Carry on the essay about entropy and concentration below, picking up right after its last sentence.

◆ Source text
|---|

Foundations of concentration and entropy

statmech
Where entropy comes from
Author

Akshay Balsubramani

Foundations: entropy, concentration, and learning

The fundamental ideas underpinning modern AI and machine learning involve recognition of statistical patterns from sampled training data, which generalize usefully to a test-time setting. The basic probabilistic questions involved here are universal:

  • How much can be learned about a probability distribution from a finite sample of it?

  • What happens when the test-time distribution being evaluated is different from the training distribution?

  • Which patterns and representations usefully generalize to other distributions and datasets?

To begin understanding these basic principles of machine learning, it can be useful to understand concentration of samples from a distribution. This understanding has been put together progressively over time. The story is related to the origins of the field, but goes much further back, to the heart of probability and information theory. It is also central to statistical mechanics, a field studying the collective (macroscopic) behavior of large populations of (microscopic) atoms.

In the late 19th century, as scientists tried to relate properties of bulk matter to its individual atoms, they sought a quantitative theory of this collective behavior. Development of the field was stalled at a basic level of understanding for many decades, in which unexplained observations were plentiful and unifying explanations scarce - the problem was daunting, because of the huge numbers of microscopic entities involved.

Progress came from a revolutionary insight by Boltzmann. When he considered a discretized probability-calculation scenario in 1877 (see , trans. ), he launched the field of statistical mechanics . The argument he used is extremely foundational in an AI context even today, when models learned by loss minimization, like deep neural networks, dominate.

Here’s an overview of Boltzmann’s core statistical mechanics understanding. With this entry point, we can ultimately describe modern-day (loss-minimization-based) AI modeling in statistical mechanics terms. This particular link between modeling and statistical mechanics is foundational, and contains many basic insights into models. It allows us to see the essential unity between the basic concepts underlying loss minimization, information theory, and statistical physics.

|---|

◆ Entries supplied
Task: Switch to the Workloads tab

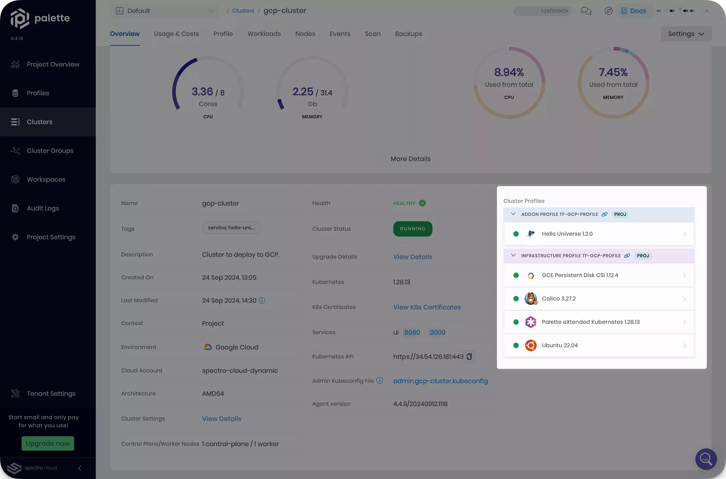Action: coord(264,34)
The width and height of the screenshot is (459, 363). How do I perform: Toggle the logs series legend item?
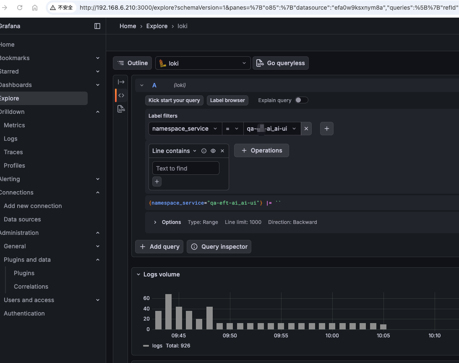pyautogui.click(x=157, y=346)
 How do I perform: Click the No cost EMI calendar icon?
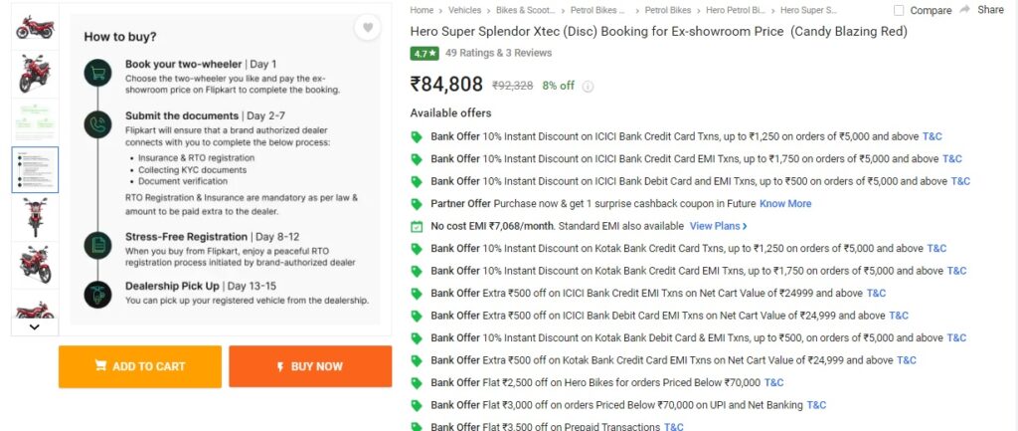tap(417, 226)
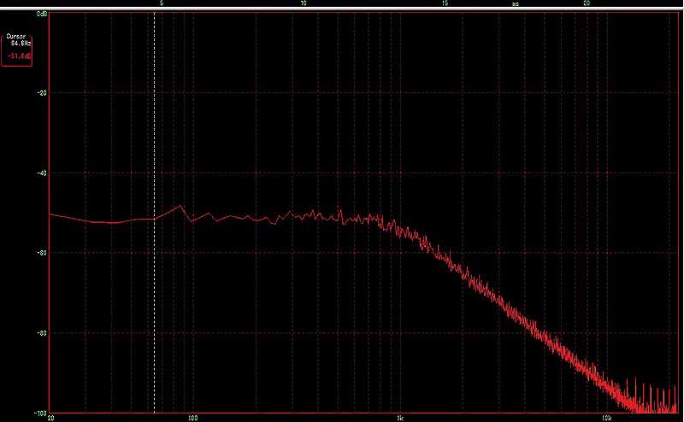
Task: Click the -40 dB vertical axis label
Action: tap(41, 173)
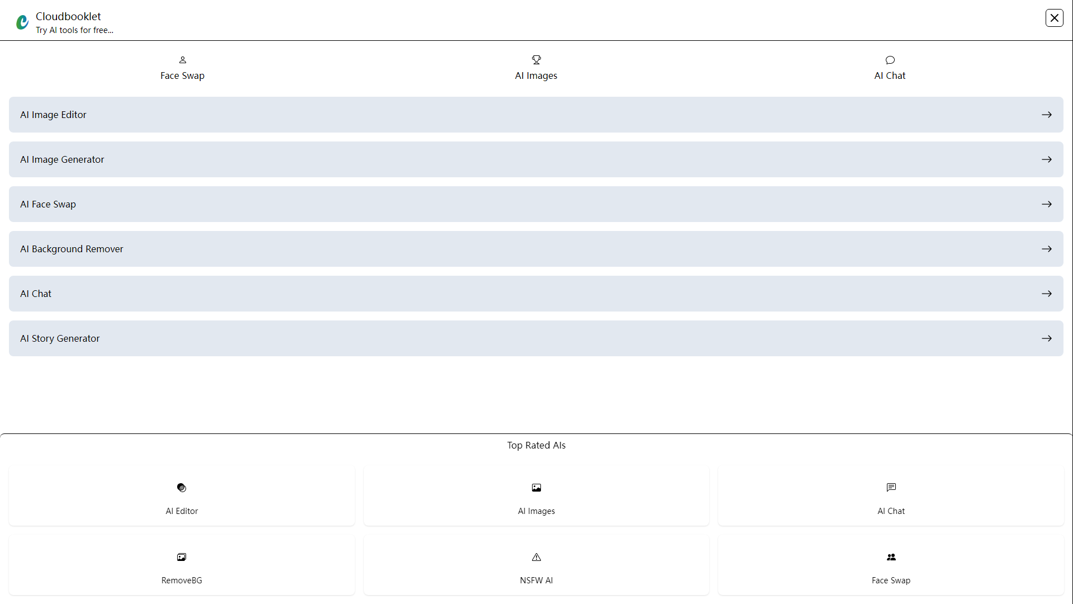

|---|

◆ Response to the task
Concentration

Start with the first basic question from earlier: How much can be learned about a probability distribution from a finite sample of it? In probability theory terms, given a distribution \(P\) over a set of outcomes \(\mathcal{X}\), we are looking to understand the consequences of repeatedly sampling from \(P\). Boltzmann’s insight was that if the set of outcomes \(\mathcal{X}\) is finite, this question can be tractably answered by explicitly counting the possibilities. Suppose \(\mathcal{X}\) is finite: \(\mathcal{X} = \{x_1, x_2, \dots, x_D \}\). We draw \(n\) samples from this set independently according to a probability distribution \(P = (P_1, \dots, P_D)\), and we observe the frequencies of each outcome. Let \(n_i\) be the number of times we observe outcome \(x_i\), so that \(\sum_{i} n_{i} = n\). The observed probability of outcome \(x_i\) is then \(Q_i := n_i / n\), so \(Q\) is another probability distribution over \(\mathcal{X}\). Boltzmann calculated the probability of observing a particular set of frequencies \(\{n_1, \dots, n_D\}\) in this situation: \[ \begin{aligned} \frac{1}{n} \log \text{Pr} (x_1 = n_1, \dots, x_D = n_D) &= - \text{D} (Q \mid \mid P ) + \frac{1}{2 n} \log \left( \frac{2 \pi n}{ \prod_{i=1}^{D} (2 \pi n P_i) } \right) + \Theta (1 / n^2) \\ \end{aligned} \] This is an extremely accurate and powerful approximation for even moderate sample sizes \(n\), which tells us the likelihood of observing any specific configuration of outcomes.

  • We’ve calculated the chance of observing a particular set of frequencies given \(P\).
  • The real distribution \(P\) only enters the picture through its divergence from the observed distribution \(Q\). This \(- \text{D} (Q \mid \mid P )\) is also by far the dominant term, as all the others are \(O(1/n)\).

In short, observing the histogram \(Q\) alone does not determine \(P\), but it does give us enough information to precisely quantify the likelihood of deviations of \(Q\) from \(P\).

Boltzmann’s probability calculation

Boltzmann’s proof is the most direct one even after over a century, and it is well worth recapitulating. Discretizing the probability space, and discretizing quanta of probability (at resolution \(\frac{1}{n}\)), gives essentially a generalized balls-in-bins problem, which Boltzmann solved. The calculation is simply a matter of accounting for the differently weighted “bins” (outcomes), and the combinatorially many ways of throwing “balls” (quanta of probability) into them.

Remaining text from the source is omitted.